◆ WHAT THE EXERCISE ASKS
From the line with "Task: Open Help with question mark icon" up to and including the line with "Action: pyautogui.click(x=718, y=71)", write out the records word for word, leaving out the pictures.

— Start DATA FOR THE TASK —

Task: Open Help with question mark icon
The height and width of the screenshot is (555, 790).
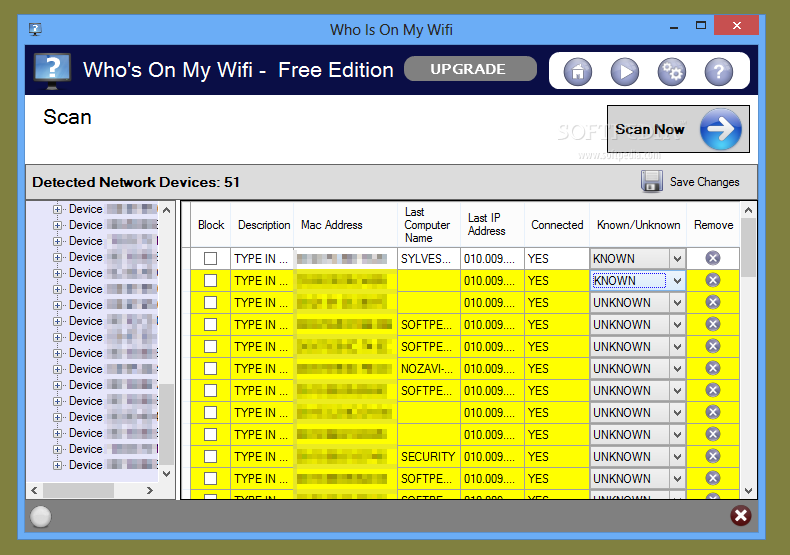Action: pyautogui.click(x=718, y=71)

— End DATA FOR THE TASK —
— Start DATA FOR THE TASK —

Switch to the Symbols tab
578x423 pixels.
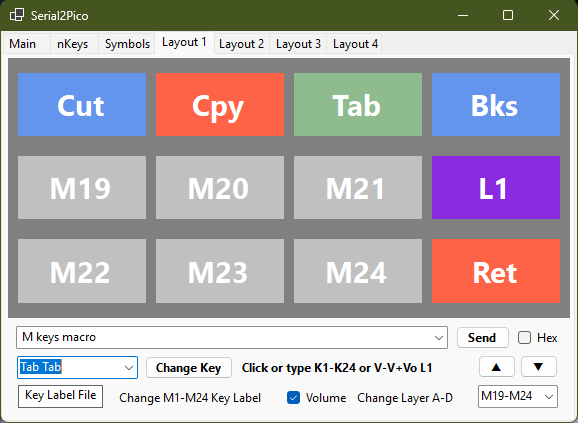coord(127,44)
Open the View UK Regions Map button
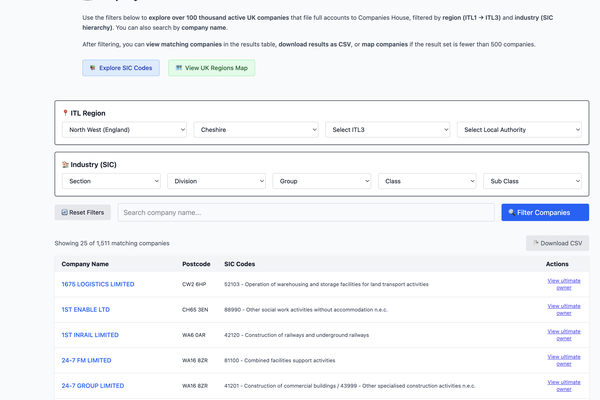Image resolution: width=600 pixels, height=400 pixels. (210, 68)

— End DATA FOR THE TASK —

◆ COMPLETED TASK
Task: Open Help with question mark icon
The height and width of the screenshot is (555, 790).
Action: pyautogui.click(x=718, y=71)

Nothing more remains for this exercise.